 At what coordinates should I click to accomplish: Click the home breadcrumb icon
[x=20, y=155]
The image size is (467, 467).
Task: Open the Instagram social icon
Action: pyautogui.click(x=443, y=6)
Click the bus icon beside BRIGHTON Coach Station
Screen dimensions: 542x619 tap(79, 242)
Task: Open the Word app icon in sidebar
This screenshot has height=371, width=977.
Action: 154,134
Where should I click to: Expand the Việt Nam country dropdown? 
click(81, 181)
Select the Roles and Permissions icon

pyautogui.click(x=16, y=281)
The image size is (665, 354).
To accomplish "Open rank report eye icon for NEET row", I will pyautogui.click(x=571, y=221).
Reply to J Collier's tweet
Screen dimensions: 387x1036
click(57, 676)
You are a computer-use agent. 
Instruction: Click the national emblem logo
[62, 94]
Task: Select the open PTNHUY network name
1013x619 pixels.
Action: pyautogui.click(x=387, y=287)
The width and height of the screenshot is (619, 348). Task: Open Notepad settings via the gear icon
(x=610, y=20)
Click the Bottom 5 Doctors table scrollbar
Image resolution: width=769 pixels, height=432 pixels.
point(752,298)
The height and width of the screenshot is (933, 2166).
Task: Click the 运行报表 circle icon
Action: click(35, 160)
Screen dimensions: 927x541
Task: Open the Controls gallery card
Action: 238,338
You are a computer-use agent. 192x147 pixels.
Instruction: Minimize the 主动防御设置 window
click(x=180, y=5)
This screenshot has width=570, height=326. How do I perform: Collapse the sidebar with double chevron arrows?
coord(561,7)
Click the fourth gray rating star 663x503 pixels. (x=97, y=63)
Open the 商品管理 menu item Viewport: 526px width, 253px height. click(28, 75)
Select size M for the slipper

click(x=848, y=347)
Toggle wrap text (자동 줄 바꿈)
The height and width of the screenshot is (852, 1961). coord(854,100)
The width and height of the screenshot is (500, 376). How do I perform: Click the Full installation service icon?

^^^^^^^^^^^^^^^^

**CHALLENGE**
Could you reproduce all of the data above line for line, leaving every character unchanged?

**ANSWER TO THIS TASK**
 At what coordinates should I click to accomplish: Click the home breadcrumb icon
[x=20, y=155]
The image size is (467, 467).
Task: Open the Instagram social icon
Action: pyautogui.click(x=443, y=6)
Click the bus icon beside BRIGHTON Coach Station
Screen dimensions: 542x619 tap(79, 242)
Task: Open the Word app icon in sidebar
This screenshot has height=371, width=977.
Action: 154,134
Where should I click to: Expand the Việt Nam country dropdown? 
click(81, 181)
Select the Roles and Permissions icon

pyautogui.click(x=16, y=281)
The image size is (665, 354).
To accomplish "Open rank report eye icon for NEET row", I will pyautogui.click(x=571, y=221).
Reply to J Collier's tweet
Screen dimensions: 387x1036
click(57, 676)
You are a computer-use agent. 
Instruction: Click the national emblem logo
[62, 94]
Task: Select the open PTNHUY network name
1013x619 pixels.
Action: pyautogui.click(x=387, y=287)
The width and height of the screenshot is (619, 348). Task: Open Notepad settings via the gear icon
(x=610, y=20)
Click the Bottom 5 Doctors table scrollbar
Image resolution: width=769 pixels, height=432 pixels.
point(752,298)
The height and width of the screenshot is (933, 2166).
Task: Click the 运行报表 circle icon
Action: click(35, 160)
Screen dimensions: 927x541
Task: Open the Controls gallery card
Action: 238,338
You are a computer-use agent. 192x147 pixels.
Instruction: Minimize the 主动防御设置 window
click(x=180, y=5)
This screenshot has width=570, height=326. How do I perform: Collapse the sidebar with double chevron arrows?
coord(561,7)
Click the fourth gray rating star 663x503 pixels. (x=97, y=63)
Open the 商品管理 menu item Viewport: 526px width, 253px height. click(28, 75)
Select size M for the slipper

click(x=848, y=347)
Toggle wrap text (자동 줄 바꿈)
The height and width of the screenshot is (852, 1961). coord(854,100)
The width and height of the screenshot is (500, 376). How do I perform: Click the Full installation service icon?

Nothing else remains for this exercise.